Speaker
Description
At the Helmholtz Association, we strive to establish a well-formed harmonized data space, connecting information across distributed data infrastructures. This requires standardizing the description of data sets with suitable metadata to achieve interoperability and machine actionability.
One way to make connections between datasets and to avoid redundancy in metadata is the consistent use of Persistent Identifiers (PIDs). A lot of information within the metadata such as people, organizations, projects, laboratories, repositories, publications, vocabularies, samples, instruments, licenses, and methods should be commonly referenced by PIDs, but not for all of these agreed identifiers exist yet.
Typically, researchers who are publishing datasets are also tasked with compiling the metadata for those datasets.

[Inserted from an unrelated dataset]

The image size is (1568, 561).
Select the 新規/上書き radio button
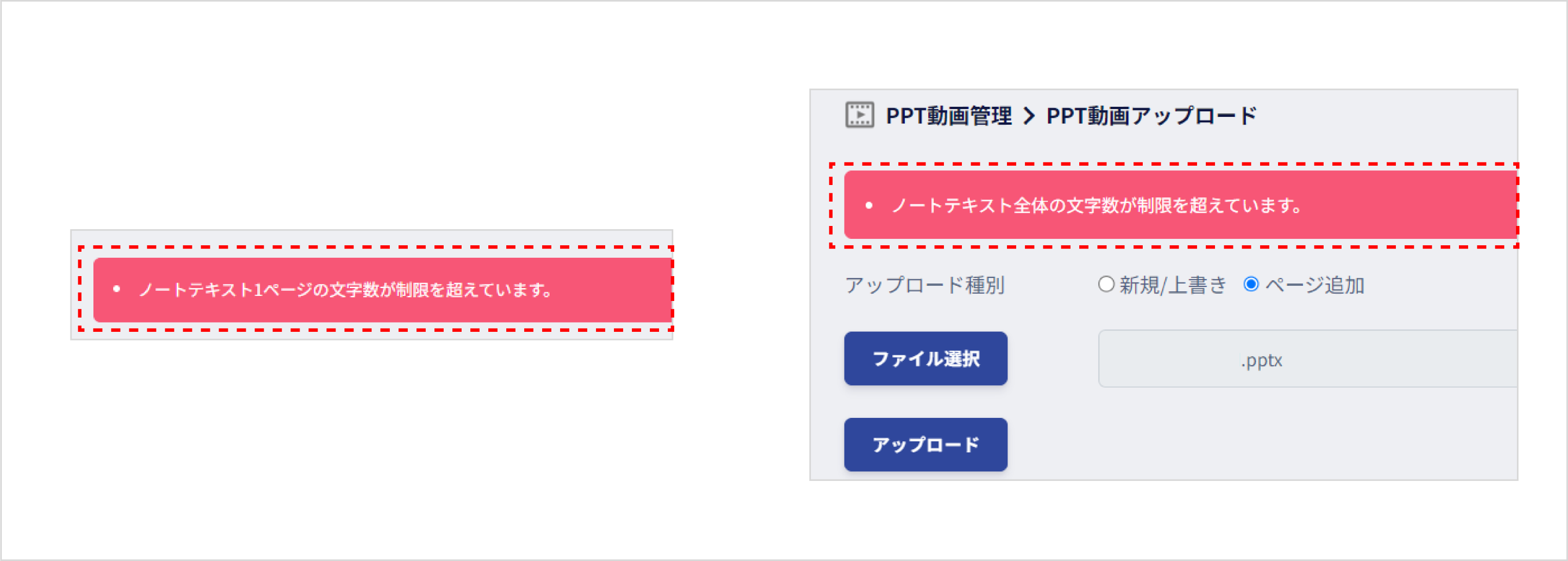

However, researchers are usually not in charge of a lot of information that should be part of the documentation of a dataset. They often have to rely on information they receive from other sources, e.g. technicians, responsible for the measuring devices or librarians, who are experts in assigning licenses. Starting from PID Systems ROR, ORCID, IGSN, PIDInst, DataCiteDOI and CrossRef DOI we suggest to share the load, and assign certain expert stakeholder groups responsibility to maintain specific information and to conduct certain tasks within the research data management (RDM) workflow.
The conclusions from this process do not only affect the implementation of PID metadata, but may also be used for the harmonization of vocabularies, digital objects, interfaces, licenses, quality flags and others, in order to connect our global data systems, to redefine stakeholder responsibility and to ultimately reach the data space.